Safety first: How Covid-19 is transforming customer journeys
Customer journeys are changing rapidly under lockdown, as digital adoption accelerates and safety becomes the number one issue in physical retail.
Customer journeys may have changed quickly as the Covid-19 crisis has spread through consumer culture, but have our shopping habits changed for good?
Marks & Spencer CEO Steve Rowe believes they might have. “Whilst some customer habits will return to normal, others have changed forever,” he said at the retailer’s full year results presentation earlier this month (20 May).
“The trend towards digital has been accelerated and changes to the shape of the high street brought forward.”
But the changes don’t stop there. According to an exclusive survey of 477 UK brand marketers, conducted by Marketing Week and sister title Econsultancy, more than half say the pandemic has caused ‘radical’ or ‘significant’ change to customer journeys. Just 19% of marketers have seen no change at all.

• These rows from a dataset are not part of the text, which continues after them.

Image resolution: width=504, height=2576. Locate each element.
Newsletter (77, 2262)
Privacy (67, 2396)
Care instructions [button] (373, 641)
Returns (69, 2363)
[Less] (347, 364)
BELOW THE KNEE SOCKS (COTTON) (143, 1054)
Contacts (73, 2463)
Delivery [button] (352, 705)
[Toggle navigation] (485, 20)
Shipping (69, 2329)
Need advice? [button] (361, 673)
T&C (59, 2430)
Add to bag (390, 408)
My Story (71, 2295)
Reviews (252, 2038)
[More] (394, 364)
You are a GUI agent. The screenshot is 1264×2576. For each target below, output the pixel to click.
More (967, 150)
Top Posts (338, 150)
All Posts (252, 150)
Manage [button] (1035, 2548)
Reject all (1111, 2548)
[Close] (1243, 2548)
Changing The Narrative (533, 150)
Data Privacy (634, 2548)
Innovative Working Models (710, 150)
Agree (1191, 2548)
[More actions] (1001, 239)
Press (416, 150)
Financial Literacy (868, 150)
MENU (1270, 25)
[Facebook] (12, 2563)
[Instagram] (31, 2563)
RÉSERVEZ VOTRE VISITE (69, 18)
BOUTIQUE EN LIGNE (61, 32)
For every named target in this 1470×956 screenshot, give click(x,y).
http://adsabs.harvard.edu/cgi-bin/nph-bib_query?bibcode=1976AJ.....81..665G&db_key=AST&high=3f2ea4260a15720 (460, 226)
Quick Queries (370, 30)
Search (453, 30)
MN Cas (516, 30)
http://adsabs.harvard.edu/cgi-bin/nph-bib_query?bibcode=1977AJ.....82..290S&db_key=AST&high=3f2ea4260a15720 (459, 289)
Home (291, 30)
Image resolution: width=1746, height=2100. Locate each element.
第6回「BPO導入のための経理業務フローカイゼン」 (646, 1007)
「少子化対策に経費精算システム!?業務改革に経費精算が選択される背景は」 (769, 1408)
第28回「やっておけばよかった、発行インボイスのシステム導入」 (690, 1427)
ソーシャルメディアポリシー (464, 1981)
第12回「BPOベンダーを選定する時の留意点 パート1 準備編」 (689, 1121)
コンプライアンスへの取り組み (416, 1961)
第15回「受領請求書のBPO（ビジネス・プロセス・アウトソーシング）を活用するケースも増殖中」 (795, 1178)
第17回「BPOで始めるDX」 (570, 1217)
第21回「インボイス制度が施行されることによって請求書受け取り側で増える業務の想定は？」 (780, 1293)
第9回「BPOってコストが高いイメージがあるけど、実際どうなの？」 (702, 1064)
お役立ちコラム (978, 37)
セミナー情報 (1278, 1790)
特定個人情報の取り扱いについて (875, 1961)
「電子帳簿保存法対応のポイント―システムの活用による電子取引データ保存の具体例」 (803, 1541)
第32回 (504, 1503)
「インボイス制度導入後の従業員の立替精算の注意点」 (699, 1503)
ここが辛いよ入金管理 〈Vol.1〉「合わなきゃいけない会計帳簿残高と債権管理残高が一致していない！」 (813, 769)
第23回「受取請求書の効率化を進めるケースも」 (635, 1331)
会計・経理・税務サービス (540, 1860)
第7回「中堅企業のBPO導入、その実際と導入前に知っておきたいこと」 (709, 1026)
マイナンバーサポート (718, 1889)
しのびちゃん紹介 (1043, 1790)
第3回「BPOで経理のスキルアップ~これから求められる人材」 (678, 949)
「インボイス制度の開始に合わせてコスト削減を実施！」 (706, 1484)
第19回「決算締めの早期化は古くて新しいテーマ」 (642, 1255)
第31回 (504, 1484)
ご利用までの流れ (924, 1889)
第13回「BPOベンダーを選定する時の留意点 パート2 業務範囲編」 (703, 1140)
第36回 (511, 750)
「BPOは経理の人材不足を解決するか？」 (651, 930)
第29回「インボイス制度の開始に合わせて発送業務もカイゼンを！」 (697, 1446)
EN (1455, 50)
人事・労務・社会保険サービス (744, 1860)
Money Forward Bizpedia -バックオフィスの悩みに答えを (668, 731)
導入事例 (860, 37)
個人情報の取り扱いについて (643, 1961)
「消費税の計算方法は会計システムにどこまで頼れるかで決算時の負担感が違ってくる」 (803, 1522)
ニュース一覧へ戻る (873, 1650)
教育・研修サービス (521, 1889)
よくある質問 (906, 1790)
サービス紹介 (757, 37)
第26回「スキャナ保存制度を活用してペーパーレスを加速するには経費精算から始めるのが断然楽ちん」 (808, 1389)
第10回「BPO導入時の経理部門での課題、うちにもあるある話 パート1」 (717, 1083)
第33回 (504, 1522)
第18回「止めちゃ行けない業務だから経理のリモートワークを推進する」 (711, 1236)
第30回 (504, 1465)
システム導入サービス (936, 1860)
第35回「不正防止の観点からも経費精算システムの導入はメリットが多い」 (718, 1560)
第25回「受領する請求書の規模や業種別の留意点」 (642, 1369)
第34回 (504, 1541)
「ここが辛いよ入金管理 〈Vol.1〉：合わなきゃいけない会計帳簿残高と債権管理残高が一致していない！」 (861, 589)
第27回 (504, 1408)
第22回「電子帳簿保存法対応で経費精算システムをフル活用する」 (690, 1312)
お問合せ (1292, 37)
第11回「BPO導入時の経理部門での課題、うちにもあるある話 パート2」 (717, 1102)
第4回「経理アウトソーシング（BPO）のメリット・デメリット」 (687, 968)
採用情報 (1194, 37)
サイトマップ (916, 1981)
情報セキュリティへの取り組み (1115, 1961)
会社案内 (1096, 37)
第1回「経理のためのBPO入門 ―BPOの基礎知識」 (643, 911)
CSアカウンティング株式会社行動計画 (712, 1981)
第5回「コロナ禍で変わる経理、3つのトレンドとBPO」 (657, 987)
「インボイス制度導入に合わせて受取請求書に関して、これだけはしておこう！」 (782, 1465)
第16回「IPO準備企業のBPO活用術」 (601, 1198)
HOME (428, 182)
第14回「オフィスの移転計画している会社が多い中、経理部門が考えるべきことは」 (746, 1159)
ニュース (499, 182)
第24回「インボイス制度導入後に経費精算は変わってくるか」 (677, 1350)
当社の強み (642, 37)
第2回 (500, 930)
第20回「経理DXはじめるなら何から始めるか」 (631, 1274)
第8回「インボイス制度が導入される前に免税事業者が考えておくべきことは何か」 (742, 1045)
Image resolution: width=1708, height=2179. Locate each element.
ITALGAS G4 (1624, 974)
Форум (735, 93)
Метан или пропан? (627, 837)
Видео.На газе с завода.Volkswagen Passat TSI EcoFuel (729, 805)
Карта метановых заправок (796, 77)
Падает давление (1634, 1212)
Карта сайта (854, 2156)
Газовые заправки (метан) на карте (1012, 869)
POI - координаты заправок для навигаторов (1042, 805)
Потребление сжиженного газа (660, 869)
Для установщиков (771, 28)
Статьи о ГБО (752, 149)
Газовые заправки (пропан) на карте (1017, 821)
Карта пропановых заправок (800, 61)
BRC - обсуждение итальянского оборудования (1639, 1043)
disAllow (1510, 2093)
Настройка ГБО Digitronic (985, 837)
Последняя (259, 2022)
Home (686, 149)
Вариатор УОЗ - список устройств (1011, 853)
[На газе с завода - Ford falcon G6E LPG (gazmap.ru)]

The study also found companies large and small are experiencing similar levels of change, although B2C marketers are seeing more dramatic shifts than their B2B counterparts. And the changes – including the consumer shift online – have exposed gaps in the customer experience.
In a bid to get a grip on customer journeys in the socially distanced age, brands are finding innovative solutions to make purchase possible. Asda, for example, is trialling a virtual queuing system at its branch in Middleton, Leeds.